Multilingual Support: By leveraging any downloadable Sentence Transformer model from the Hugging Face Hub, SetFit supports text classification in various languages by fine-tuning a multilingual checkpoint.

Installation Instructions

To get started with SetFit, you can easily install it using pip:

pip install setfit

For those interested in the latest features, you can install the bleeding-edge version from the source:

pip install git+https://github.com/huggingface/setfit.git

How to Use SetFit

The Quickstart Guide is an excellent resource for understanding SetFit's training, saving, and inference capabilities.

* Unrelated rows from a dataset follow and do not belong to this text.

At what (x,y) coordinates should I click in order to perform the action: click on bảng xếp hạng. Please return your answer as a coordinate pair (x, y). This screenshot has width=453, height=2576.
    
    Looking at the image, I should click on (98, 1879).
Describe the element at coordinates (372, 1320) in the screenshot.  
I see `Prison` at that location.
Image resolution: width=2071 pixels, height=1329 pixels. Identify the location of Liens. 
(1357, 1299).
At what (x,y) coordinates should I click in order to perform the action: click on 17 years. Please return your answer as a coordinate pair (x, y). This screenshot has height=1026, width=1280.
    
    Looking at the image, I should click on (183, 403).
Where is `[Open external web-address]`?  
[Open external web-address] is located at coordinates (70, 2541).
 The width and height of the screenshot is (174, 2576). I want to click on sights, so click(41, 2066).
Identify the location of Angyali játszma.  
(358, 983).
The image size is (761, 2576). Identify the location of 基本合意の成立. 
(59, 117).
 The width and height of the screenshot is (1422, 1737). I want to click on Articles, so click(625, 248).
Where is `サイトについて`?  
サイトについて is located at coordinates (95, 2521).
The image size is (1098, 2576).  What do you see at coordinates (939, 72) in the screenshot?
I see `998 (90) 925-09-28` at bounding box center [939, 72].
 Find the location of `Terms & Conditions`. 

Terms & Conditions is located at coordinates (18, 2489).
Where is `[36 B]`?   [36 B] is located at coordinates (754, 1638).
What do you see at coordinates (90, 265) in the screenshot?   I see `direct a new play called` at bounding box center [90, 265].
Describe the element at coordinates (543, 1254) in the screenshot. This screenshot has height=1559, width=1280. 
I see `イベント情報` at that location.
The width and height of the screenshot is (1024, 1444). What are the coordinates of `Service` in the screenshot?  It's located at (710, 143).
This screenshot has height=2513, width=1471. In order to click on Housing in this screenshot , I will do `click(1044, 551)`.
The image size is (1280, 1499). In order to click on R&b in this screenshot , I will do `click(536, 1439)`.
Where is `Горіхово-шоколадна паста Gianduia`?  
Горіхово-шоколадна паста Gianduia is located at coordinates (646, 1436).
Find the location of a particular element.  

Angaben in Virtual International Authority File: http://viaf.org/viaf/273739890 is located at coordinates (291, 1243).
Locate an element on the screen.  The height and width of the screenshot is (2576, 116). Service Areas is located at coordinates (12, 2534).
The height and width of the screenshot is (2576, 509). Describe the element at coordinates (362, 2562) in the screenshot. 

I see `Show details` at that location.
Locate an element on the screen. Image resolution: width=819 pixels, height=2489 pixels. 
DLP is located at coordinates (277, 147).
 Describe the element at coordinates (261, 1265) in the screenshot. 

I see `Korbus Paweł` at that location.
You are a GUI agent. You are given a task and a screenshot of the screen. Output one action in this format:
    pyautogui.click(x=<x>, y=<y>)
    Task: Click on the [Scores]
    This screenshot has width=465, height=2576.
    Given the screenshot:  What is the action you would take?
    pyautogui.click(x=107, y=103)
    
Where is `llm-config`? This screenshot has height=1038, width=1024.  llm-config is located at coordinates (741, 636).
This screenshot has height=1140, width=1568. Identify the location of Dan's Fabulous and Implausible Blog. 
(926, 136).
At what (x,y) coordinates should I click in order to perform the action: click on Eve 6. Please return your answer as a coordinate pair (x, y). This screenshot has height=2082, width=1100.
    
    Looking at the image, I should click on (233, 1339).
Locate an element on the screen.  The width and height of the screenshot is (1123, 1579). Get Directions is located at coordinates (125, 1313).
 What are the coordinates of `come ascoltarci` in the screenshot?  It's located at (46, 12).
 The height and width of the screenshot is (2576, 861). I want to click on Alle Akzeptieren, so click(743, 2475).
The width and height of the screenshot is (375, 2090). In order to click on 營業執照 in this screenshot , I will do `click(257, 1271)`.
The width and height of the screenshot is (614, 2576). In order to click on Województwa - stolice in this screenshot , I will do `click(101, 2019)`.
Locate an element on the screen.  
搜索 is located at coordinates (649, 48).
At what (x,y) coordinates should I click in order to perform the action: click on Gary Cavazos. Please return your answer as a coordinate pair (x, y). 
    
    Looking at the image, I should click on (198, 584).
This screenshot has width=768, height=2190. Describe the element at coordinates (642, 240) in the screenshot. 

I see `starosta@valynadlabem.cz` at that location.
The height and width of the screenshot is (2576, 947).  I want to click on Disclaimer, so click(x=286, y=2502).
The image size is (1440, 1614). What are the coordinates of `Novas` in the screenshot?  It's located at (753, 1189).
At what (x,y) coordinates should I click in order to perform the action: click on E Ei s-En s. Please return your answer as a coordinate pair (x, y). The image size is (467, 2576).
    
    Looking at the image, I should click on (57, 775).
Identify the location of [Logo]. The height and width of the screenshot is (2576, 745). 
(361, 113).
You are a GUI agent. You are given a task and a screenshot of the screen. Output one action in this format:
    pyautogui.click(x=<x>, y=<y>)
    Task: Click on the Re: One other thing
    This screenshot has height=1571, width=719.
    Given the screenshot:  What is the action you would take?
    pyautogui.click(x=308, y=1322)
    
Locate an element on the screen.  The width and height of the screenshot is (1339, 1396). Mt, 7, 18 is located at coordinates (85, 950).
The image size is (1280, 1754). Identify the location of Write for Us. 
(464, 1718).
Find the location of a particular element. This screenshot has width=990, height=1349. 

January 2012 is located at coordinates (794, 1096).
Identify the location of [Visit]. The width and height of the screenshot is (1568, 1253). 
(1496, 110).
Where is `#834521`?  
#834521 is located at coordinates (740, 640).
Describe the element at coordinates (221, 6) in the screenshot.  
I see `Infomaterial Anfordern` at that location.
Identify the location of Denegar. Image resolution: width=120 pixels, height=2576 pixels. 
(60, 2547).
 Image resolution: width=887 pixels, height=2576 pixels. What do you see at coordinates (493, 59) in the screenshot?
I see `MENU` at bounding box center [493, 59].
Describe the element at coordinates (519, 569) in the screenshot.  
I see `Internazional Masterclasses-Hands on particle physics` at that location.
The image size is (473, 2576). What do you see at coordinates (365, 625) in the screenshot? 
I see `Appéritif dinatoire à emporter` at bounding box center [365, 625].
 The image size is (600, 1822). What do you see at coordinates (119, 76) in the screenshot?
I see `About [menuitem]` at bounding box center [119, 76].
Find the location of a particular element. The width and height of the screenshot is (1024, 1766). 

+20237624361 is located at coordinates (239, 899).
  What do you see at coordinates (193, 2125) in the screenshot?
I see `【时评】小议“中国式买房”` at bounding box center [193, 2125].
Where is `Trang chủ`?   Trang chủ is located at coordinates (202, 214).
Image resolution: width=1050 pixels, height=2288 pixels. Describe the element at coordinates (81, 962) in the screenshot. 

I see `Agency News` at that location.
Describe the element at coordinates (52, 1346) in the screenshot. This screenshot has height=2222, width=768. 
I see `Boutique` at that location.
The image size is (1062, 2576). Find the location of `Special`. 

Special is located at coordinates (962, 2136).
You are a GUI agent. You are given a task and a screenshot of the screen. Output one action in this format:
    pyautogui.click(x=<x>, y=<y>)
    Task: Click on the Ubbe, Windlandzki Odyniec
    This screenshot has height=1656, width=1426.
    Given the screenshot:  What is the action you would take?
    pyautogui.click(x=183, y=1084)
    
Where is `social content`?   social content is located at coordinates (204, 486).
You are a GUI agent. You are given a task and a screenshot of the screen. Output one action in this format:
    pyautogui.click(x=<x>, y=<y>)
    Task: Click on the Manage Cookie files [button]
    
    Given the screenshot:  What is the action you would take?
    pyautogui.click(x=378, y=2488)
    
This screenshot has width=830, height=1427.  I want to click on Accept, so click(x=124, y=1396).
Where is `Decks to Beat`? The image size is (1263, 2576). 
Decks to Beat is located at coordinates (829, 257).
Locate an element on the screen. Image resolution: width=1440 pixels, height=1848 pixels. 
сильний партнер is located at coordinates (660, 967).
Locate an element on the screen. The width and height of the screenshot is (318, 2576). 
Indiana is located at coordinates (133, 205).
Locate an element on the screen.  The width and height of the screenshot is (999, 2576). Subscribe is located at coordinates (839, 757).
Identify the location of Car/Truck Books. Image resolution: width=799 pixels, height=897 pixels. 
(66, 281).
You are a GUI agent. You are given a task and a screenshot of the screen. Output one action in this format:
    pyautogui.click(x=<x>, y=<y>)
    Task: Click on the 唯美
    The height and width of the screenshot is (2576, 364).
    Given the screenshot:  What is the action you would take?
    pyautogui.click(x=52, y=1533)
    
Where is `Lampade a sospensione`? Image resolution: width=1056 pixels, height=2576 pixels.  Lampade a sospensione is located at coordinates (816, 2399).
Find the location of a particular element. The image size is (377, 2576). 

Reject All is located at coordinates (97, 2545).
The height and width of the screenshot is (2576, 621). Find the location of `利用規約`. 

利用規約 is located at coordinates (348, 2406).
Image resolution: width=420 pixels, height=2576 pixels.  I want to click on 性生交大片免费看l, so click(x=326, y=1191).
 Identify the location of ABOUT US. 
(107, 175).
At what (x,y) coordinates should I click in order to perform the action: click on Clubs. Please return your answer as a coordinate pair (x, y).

Additional examples and guidance can be found in the Notebooks, Tutorials, and How-to Guides.

Sample Training Process

SetFit provides two main classes integrated with the Hugging Face Hub:

SetFitModel: Combines a pretrained Sentence Transformer with a classification head from scikit-learn or SetFit's own differentiable head.
Trainer: Manages the fine-tuning process for SetFit models.

Below is a simple, comprehensive example of training a SetFit model:

from datasets import load_dataset
from setfit import SetFitModel, Trainer, TrainingArguments, sample_dataset

# Load dataset from Hugging Face Hub
dataset = load_dataset("sst2")

# Example few-shot technique: 8 examples per class
train_dataset = sample_dataset(dataset["train"], label_column="label", num_samples=8)
eval_dataset = dataset["validation"].select(range(100))
test_dataset = dataset["validation"].select(range(100, len(dataset["validation"])))

# Load a SetFit model from Hub
model = SetFitModel.from_pretrained(
    "sentence-transformers/paraphrase-mpnet-base-v2",
    labels=["negative", "positive"]
)

args = TrainingArguments(
    batch_size=16,
    num_epochs=4,
    eval_strategy="epoch",
    save_strategy="epoch",
    load_best_model_at_end=True
)

trainer = Trainer(
    model=model,
    args=args,
    train_dataset=train_dataset,
    eval_dataset=eval_dataset,
    metric="accuracy",
    column_mapping={"sentence": "text", "label": "label"}  # Maps dataset columns
)

# Training and evaluation
trainer.train()
metrics = trainer.evaluate(test_dataset)
print(metrics)  # Outputs: {'accuracy': 0.8691709844559585}

# Publish model to the Hub
trainer.push_to_hub("tomaarsen/setfit-paraphrase-mpnet-base-v2-sst2")

# Download model from the Hub
model = SetFitModel.from_pretrained("tomaarsen/setfit-paraphrase-mpnet-base-v2-sst2")
# Perform inference
preds = model.predict(["i loved the spiderman movie!", "pineapple on pizza is the worst 🤮"])
print(preds)  # Outputs: ["positive", "negative"]

Reproducing Paper Results

Scripts are available to reproduce the results for SetFit and its baselines as shown in the scientific paper's Table 2. Setup and training instructions can be found in the scripts/ directory.

Developer Information

For development, a Python virtual environment is recommended. Installation can be done via Conda:

conda create -n setfit python=3.9 && conda activate setfit

Then, install the base requirements:

pip install -e '.[dev]'

Code Formatting

SetFit uses black and isort for consistent code formatting. Post-installation, developers can verify code quality with:

make style && make quality

Project Architecture

The project is structured as follows:

├── LICENSE
├── Makefile                <- Commands like `make style` or `make tests`
├── README.md               <- Top-level README
├── docs                    <- Documentation source files
├── notebooks               <- Jupyter notebooks
├── final_results           <- Predictions from the paper
├── scripts                 <- Scripts for training and inference
├── setup.cfg               <- Package metadata config
├── setup.py                <- Make pip installable with `pip install -e`
├── src                     <- Source code
└── tests                   <- Unit tests

Related Work

By eliminating the need for large model structures and crafted prompts, SetFit stands as a versatile and efficient solution for few-shot learning, enabling multilingual capabilities straight out of the box.